The records are to be reproduced verbatim.

--- SUPPLIED DATA Enclosed Below ---

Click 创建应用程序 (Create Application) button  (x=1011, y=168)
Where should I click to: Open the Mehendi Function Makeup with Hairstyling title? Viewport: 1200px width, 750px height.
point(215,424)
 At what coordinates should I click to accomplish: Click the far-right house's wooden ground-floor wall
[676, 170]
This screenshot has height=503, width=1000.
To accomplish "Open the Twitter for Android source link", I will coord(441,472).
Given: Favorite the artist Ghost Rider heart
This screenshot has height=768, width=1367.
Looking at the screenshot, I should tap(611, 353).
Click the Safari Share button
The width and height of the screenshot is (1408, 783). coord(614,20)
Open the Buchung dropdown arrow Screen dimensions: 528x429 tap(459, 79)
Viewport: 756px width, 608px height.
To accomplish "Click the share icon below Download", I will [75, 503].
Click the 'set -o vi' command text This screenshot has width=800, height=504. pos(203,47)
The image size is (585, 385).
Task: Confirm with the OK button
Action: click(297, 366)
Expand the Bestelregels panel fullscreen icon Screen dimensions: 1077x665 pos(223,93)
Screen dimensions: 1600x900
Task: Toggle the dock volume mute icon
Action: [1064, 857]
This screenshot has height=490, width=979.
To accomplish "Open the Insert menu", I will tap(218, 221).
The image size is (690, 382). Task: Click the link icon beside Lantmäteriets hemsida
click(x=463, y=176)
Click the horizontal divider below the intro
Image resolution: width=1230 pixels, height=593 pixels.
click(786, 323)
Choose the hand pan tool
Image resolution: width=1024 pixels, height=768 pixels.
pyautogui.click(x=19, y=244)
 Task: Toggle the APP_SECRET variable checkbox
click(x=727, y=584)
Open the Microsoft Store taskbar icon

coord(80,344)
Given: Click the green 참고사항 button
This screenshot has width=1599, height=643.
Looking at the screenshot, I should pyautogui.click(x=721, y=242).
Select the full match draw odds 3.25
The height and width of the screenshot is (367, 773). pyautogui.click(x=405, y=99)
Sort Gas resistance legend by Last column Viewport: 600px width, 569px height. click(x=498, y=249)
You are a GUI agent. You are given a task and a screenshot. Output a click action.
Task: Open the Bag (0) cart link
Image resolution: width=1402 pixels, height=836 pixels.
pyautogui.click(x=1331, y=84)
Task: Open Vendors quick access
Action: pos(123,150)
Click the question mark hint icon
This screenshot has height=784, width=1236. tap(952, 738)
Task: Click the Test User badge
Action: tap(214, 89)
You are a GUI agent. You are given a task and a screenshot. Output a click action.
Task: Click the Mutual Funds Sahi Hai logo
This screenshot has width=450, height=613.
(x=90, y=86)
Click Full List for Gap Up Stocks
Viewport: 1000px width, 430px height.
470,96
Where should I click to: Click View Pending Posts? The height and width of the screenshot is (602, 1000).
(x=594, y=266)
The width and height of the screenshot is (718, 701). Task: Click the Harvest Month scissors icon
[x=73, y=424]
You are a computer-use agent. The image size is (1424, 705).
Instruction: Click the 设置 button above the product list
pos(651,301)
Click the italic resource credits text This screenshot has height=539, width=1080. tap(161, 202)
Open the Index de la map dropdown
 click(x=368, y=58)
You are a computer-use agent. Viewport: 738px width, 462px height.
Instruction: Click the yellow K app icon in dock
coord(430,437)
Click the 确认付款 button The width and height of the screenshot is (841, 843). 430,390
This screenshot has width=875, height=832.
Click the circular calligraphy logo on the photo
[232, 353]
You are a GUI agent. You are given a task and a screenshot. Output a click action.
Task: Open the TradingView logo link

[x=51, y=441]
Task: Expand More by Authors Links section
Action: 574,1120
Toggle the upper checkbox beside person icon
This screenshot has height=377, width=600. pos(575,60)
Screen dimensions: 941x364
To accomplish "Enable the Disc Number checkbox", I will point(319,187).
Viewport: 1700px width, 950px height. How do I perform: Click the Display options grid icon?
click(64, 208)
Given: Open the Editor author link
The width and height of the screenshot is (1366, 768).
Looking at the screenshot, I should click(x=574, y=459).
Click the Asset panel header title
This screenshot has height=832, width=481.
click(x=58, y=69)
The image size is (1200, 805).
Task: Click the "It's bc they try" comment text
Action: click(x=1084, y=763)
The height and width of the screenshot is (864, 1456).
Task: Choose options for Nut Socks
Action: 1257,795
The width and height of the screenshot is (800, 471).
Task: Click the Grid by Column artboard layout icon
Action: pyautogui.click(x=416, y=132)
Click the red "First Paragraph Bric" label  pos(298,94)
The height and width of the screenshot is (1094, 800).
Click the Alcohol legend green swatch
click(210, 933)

--- End of Enclosed SUPPLIED DATA ---

» EXERCISE RESULT
Click 创建应用程序 (Create Application) button  (x=1011, y=168)
Where should I click to: Open the Mehendi Function Makeup with Hairstyling title? Viewport: 1200px width, 750px height.
point(215,424)
 At what coordinates should I click to accomplish: Click the far-right house's wooden ground-floor wall
[676, 170]
This screenshot has height=503, width=1000.
To accomplish "Open the Twitter for Android source link", I will coord(441,472).
Given: Favorite the artist Ghost Rider heart
This screenshot has height=768, width=1367.
Looking at the screenshot, I should tap(611, 353).
Click the Safari Share button
The width and height of the screenshot is (1408, 783). coord(614,20)
Open the Buchung dropdown arrow Screen dimensions: 528x429 tap(459, 79)
Viewport: 756px width, 608px height.
To accomplish "Click the share icon below Download", I will [75, 503].
Click the 'set -o vi' command text This screenshot has width=800, height=504. pos(203,47)
The image size is (585, 385).
Task: Confirm with the OK button
Action: click(297, 366)
Expand the Bestelregels panel fullscreen icon Screen dimensions: 1077x665 pos(223,93)
Screen dimensions: 1600x900
Task: Toggle the dock volume mute icon
Action: [1064, 857]
This screenshot has height=490, width=979.
To accomplish "Open the Insert menu", I will tap(218, 221).
The image size is (690, 382). Task: Click the link icon beside Lantmäteriets hemsida
click(x=463, y=176)
Click the horizontal divider below the intro
Image resolution: width=1230 pixels, height=593 pixels.
click(786, 323)
Choose the hand pan tool
Image resolution: width=1024 pixels, height=768 pixels.
pyautogui.click(x=19, y=244)
 Task: Toggle the APP_SECRET variable checkbox
click(x=727, y=584)
Open the Microsoft Store taskbar icon

coord(80,344)
Given: Click the green 참고사항 button
This screenshot has width=1599, height=643.
Looking at the screenshot, I should pyautogui.click(x=721, y=242).
Select the full match draw odds 3.25
The height and width of the screenshot is (367, 773). pyautogui.click(x=405, y=99)
Sort Gas resistance legend by Last column Viewport: 600px width, 569px height. click(x=498, y=249)
You are a GUI agent. You are given a task and a screenshot. Output a click action.
Task: Open the Bag (0) cart link
Image resolution: width=1402 pixels, height=836 pixels.
pyautogui.click(x=1331, y=84)
Task: Open Vendors quick access
Action: pos(123,150)
Click the question mark hint icon
This screenshot has height=784, width=1236. tap(952, 738)
Task: Click the Test User badge
Action: tap(214, 89)
You are a GUI agent. You are given a task and a screenshot. Output a click action.
Task: Click the Mutual Funds Sahi Hai logo
This screenshot has width=450, height=613.
(x=90, y=86)
Click Full List for Gap Up Stocks
Viewport: 1000px width, 430px height.
470,96
Where should I click to: Click View Pending Posts? The height and width of the screenshot is (602, 1000).
(x=594, y=266)
The width and height of the screenshot is (718, 701). Task: Click the Harvest Month scissors icon
[x=73, y=424]
You are a computer-use agent. The image size is (1424, 705).
Instruction: Click the 设置 button above the product list
pos(651,301)
Click the italic resource credits text This screenshot has height=539, width=1080. tap(161, 202)
Open the Index de la map dropdown
 click(x=368, y=58)
You are a computer-use agent. Viewport: 738px width, 462px height.
Instruction: Click the yellow K app icon in dock
coord(430,437)
Click the 确认付款 button The width and height of the screenshot is (841, 843). 430,390
This screenshot has width=875, height=832.
Click the circular calligraphy logo on the photo
[232, 353]
You are a GUI agent. You are given a task and a screenshot. Output a click action.
Task: Open the TradingView logo link

[x=51, y=441]
Task: Expand More by Authors Links section
Action: 574,1120
Toggle the upper checkbox beside person icon
This screenshot has height=377, width=600. pos(575,60)
Screen dimensions: 941x364
To accomplish "Enable the Disc Number checkbox", I will point(319,187).
Viewport: 1700px width, 950px height. How do I perform: Click the Display options grid icon?
click(64, 208)
Given: Open the Editor author link
The width and height of the screenshot is (1366, 768).
Looking at the screenshot, I should click(x=574, y=459).
Click the Asset panel header title
This screenshot has height=832, width=481.
click(x=58, y=69)
The image size is (1200, 805).
Task: Click the "It's bc they try" comment text
Action: click(x=1084, y=763)
The height and width of the screenshot is (864, 1456).
Task: Choose options for Nut Socks
Action: 1257,795
The width and height of the screenshot is (800, 471).
Task: Click the Grid by Column artboard layout icon
Action: pyautogui.click(x=416, y=132)
Click the red "First Paragraph Bric" label  pos(298,94)
The height and width of the screenshot is (1094, 800).
Click the Alcohol legend green swatch
click(210, 933)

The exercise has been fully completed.